Do We Need Animal Testing? March 23, 2015

Back in the days, when science hadn’t come so far along, the cosmetics industry had no choice. Studies like LD test, toxicology, skin irritancy, eye tissue damage had to be performed to be able to at least to a certain extent predict the effect of the new product on the human populace.

These testing methods are meant to test for the safety in usage of the product which also required by the law. Huge multi product manufacturers fearing the law suits and consumer reactions took to these animal testing procedures like fire to oil, though their useful in case of a suit is yet to be established. But FDA or any other equivalent organization across the world doesn’t insist on animal testing but only specifies the use of appropriate testing to assure safe usage. The alternative to animal testing is also now available in many.

These tests are however still conducted.The results of these tests were, are and always will be horrifying. Did you know that in the Draize test (one that is conducted to check the level of eye tissue damage), the caustic substance are placed in the eye of a conscious rabbit and this was so painful that they do not just scream in pain but quite a few ended up breaking their necks and backs in a desperate attempt to escape? Or maybe you have heard of this test…the LD 50 I.e. Lethal Dosage (LD) tests are used to determine the amount of a substance that will kill a predetermined ratio of animals. In this the subjects are forced to ingest poisonous substance till half of them die! And those that manage to survive show common reactions like convulsions, paralysis, vomiting and bleeding from eyes, nose, mouth or rectum! Horrible isn’t it? Want to know something even more disturbing? These tests aren’t even accurate! Every species reacts to a toxin differently. You cannot predict correlation in the reaction from a mouse to a rat let alone a rabbit to humans! These are the animal testing facts, unadulterated.

Animal Testing and Related Facts – In Detail:

1. Eye irritancy

This test was designed in 1944 by Draize to estimate eye irritation caused by various chemicals.

In this test, a rabbit is invariable the test subject. The Chemical is placed in one eye and the other eye is serves as the control (normal). The rabbits are restrained, preventing them from responding naturally to the irritation, and their eyes are evaluated after one hour and then at 24-hour intervals for up to 14 days. Some continue to be evaluated up to three weeks later. The level of irritation to the eyes is scored numerically by observation of the three major tissues of the eye (cornea, conjunctiva, and iris).

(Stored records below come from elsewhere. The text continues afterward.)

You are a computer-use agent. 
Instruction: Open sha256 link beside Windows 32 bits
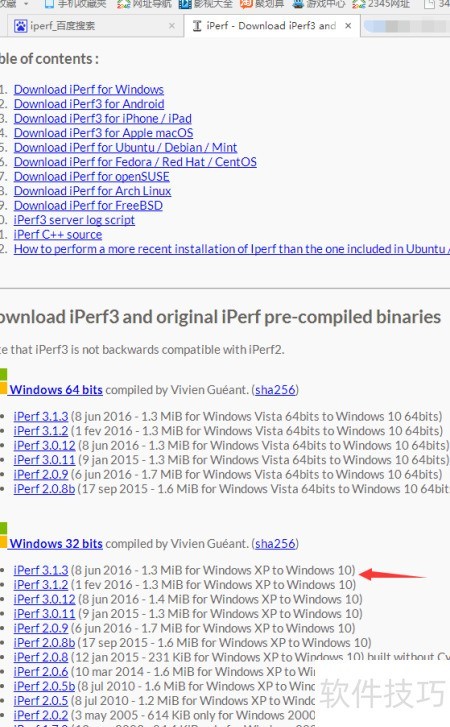(275, 543)

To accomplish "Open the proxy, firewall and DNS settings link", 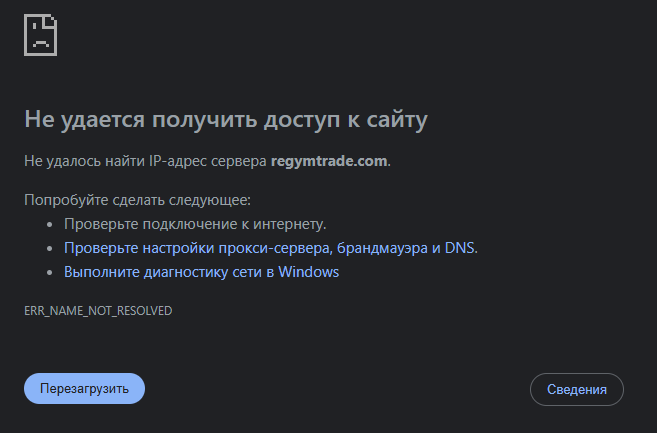I will coord(270,247).
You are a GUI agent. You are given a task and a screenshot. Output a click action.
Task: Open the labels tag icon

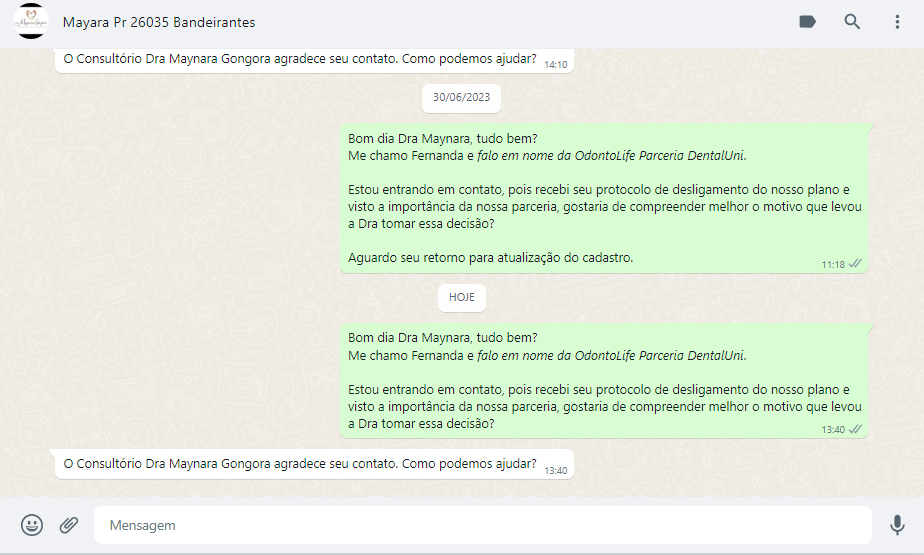(x=807, y=22)
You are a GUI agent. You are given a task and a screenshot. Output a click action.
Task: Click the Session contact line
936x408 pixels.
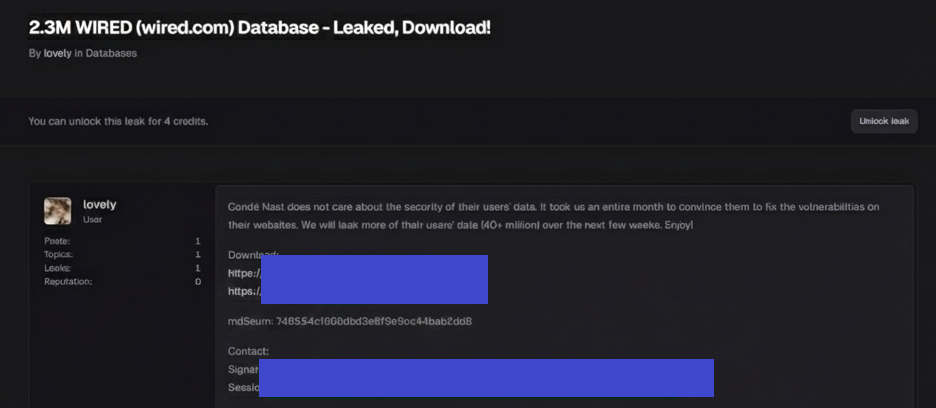[x=485, y=387]
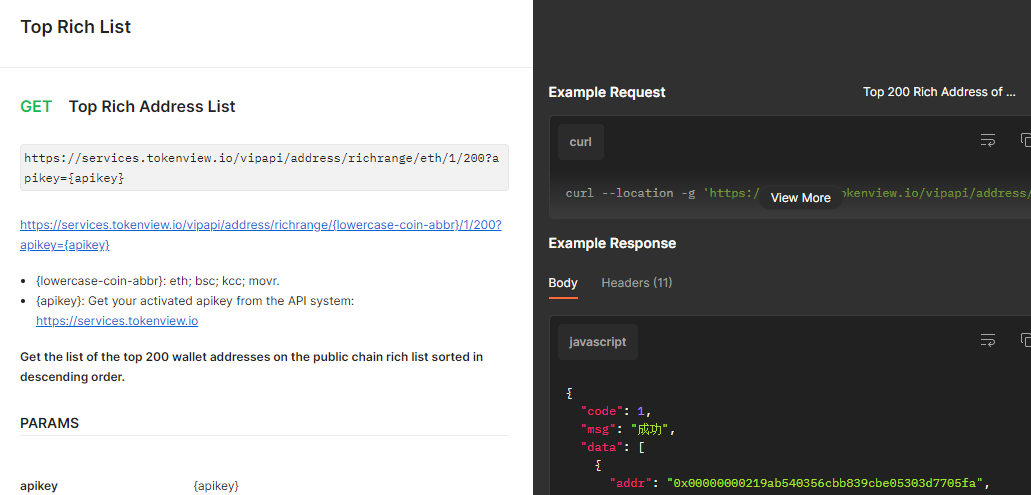This screenshot has height=495, width=1031.
Task: Switch to the Body tab
Action: [x=563, y=283]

The failure of this test however lies in the fact that the very basic structure of the rabbit’s eye is vastly different than that of a human eye. It also produces lesser amounts of tears due to which the chemical remains in their eyes for longer causing greater damage. The result of this test is for this reason unreliable and leaves the test subjects in acute agony for no explainable cause.

2. Skin irritancy

This is also known as Draize skin test. This test is conducted to measure the substance potential to cause irreversible damage to the skin determined by the itching, swelling and inflammation. The test subject has a portion of its skin shaved clean and is placed in restraints. The chemical is then applied on and is studied against a shaved control patch.

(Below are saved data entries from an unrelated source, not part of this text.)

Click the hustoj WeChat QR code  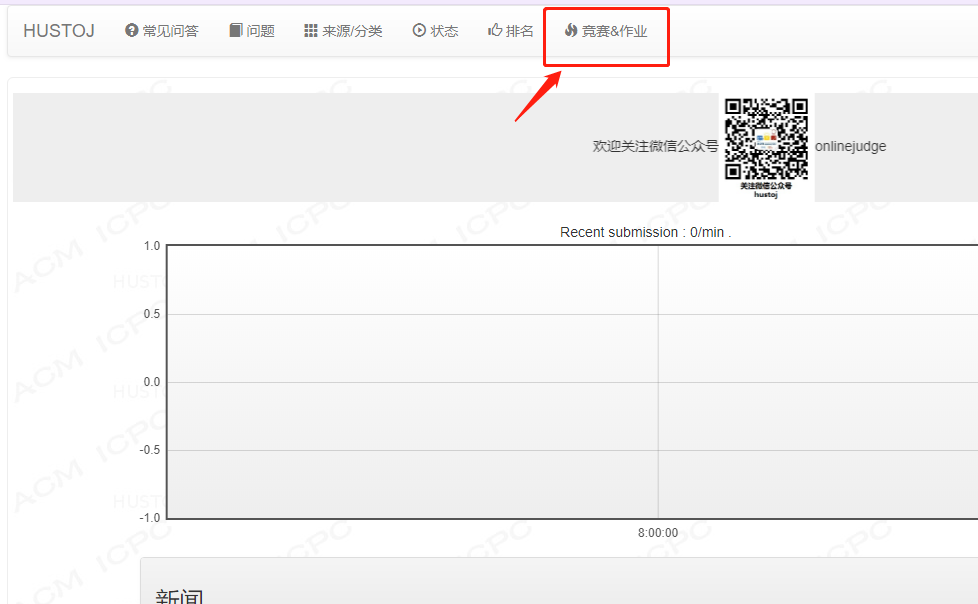point(765,140)
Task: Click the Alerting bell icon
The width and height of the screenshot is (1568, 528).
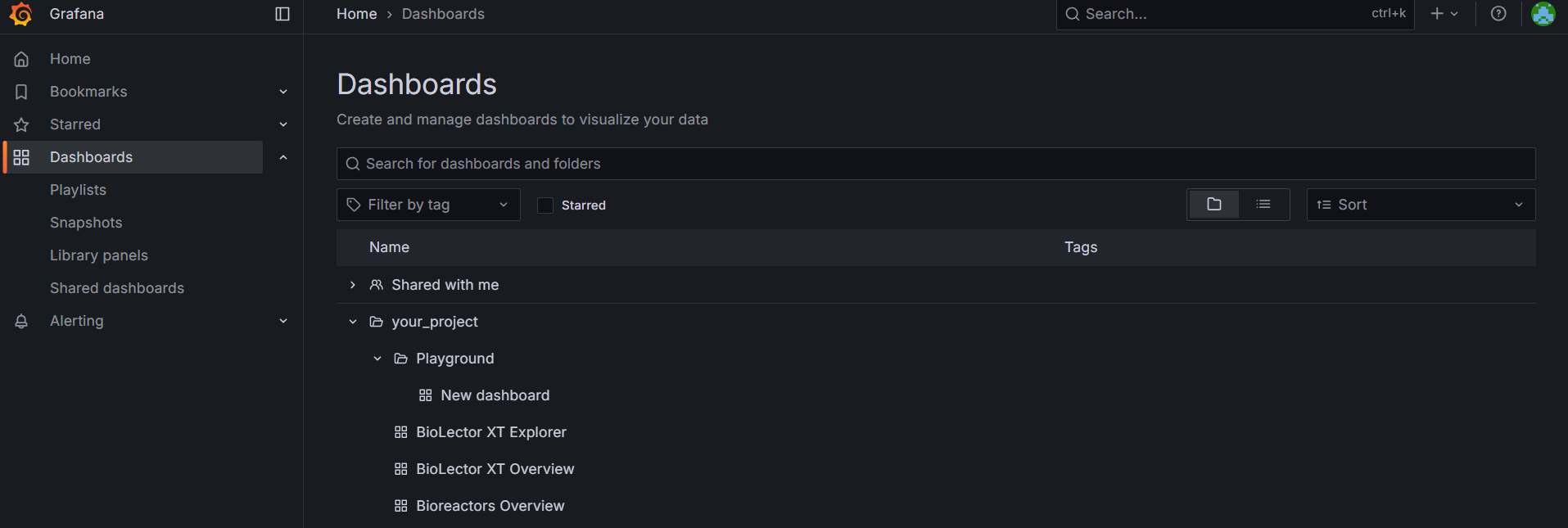Action: tap(22, 321)
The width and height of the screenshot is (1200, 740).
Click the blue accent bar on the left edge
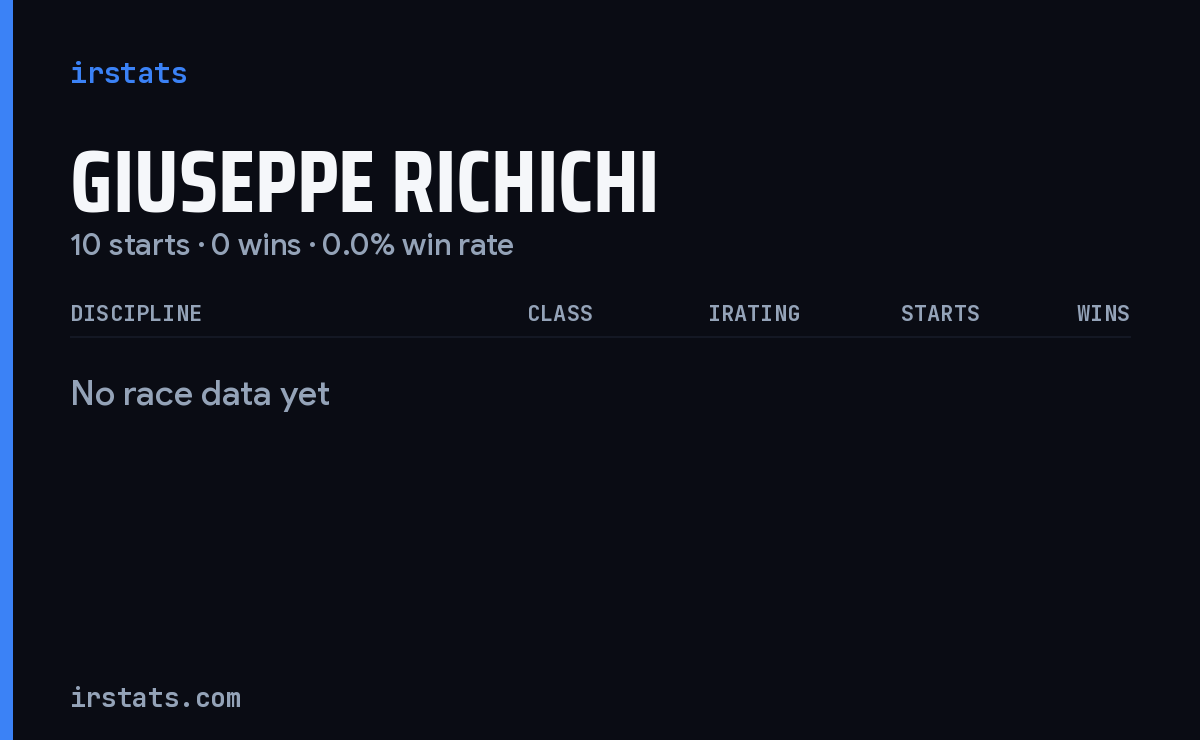point(6,370)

The failing of this too again lies in the basic difference in anatomy between a rabbit and a human being. The very structure of the skin is different and hence, the reaction of the species to the chemical will be vastly different. And again the test subjects experience excruciating pain for now valid reason or explanation.

3. Acute toxicity

These tests are done to measure the danger of exposure to the chemical by mouth, skin or inhalation. The first of its kind of the lethal dose test where the dosage of the chemical would be increased until half the test population died. This was later replaced by newer but equally lethal options like the fixed dose, up and down and the acute toxic class method. With these the end was not signaled but the death of the subject but the subject would definitely experience excruciating pain, loss of motor functions, convulsions, uncontrollable seizures. And if the subject manages to survive this, it is then killed to study the extent of damage to the nervous system.

The failing of this test set again lies in the difference in the biology of the human and rabbit species. Both species exhibit varying sensitivity to chemicals and but they also differences in metabolism and absorption capabilities. So once again this form of testing on animals at best gives unreliable results.

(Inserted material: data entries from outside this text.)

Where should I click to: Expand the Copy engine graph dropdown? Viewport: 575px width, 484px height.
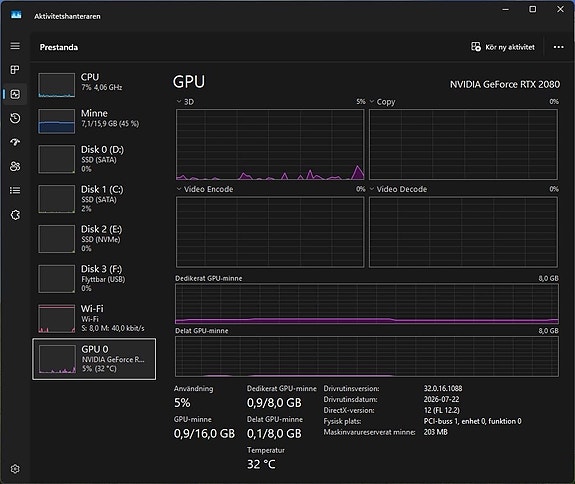click(372, 102)

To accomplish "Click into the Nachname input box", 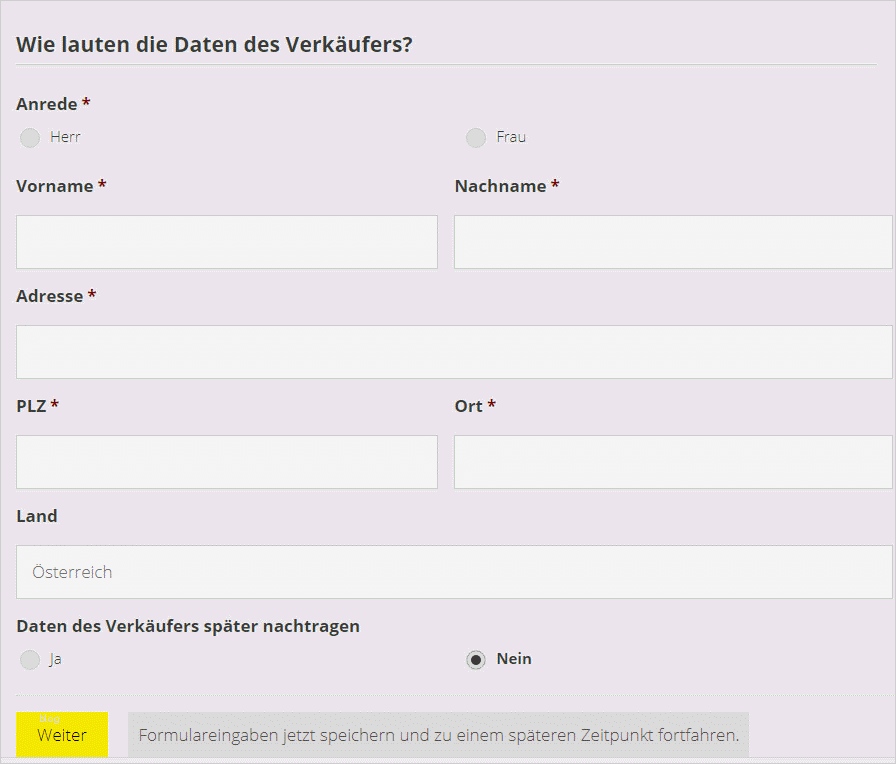I will click(673, 242).
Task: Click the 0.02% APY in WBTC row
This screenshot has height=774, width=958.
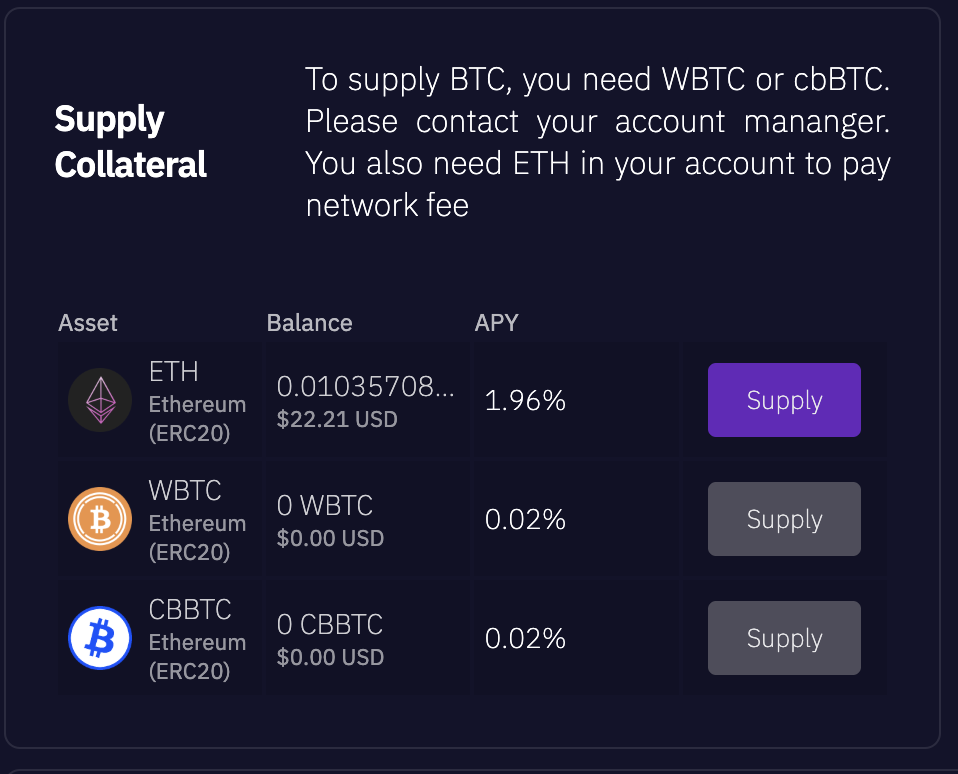Action: pos(525,519)
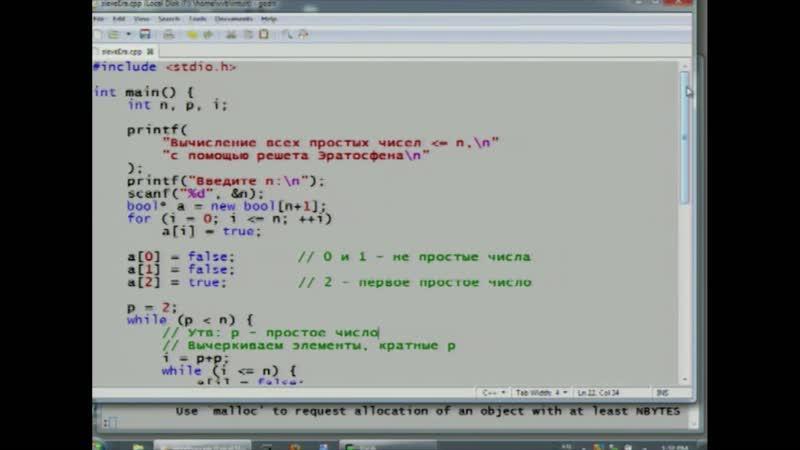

Alternatives To Animal Testing

Since then however science has taken quite a few remarkable leaps. So many new methods and techniques of testing have come up. Did you know that you no longer need to blind a rabbit to check the level of eye tissue damage or don’t have to kill have the population to determine the toxicity? Say you can do this test on a donated human cornea or you can cultivate a human tissue culture to determine skin irritancy. The best part of these tests is that the results are for humans and they are as accurate as humanly possible!

So here is the question! Do we need to continue these unnecessary and horrifying procedures? When so many companies like Avon, The Body Shop, Mary Kay and Urban Decay have shifted away from these practices. Then why can’t the rest?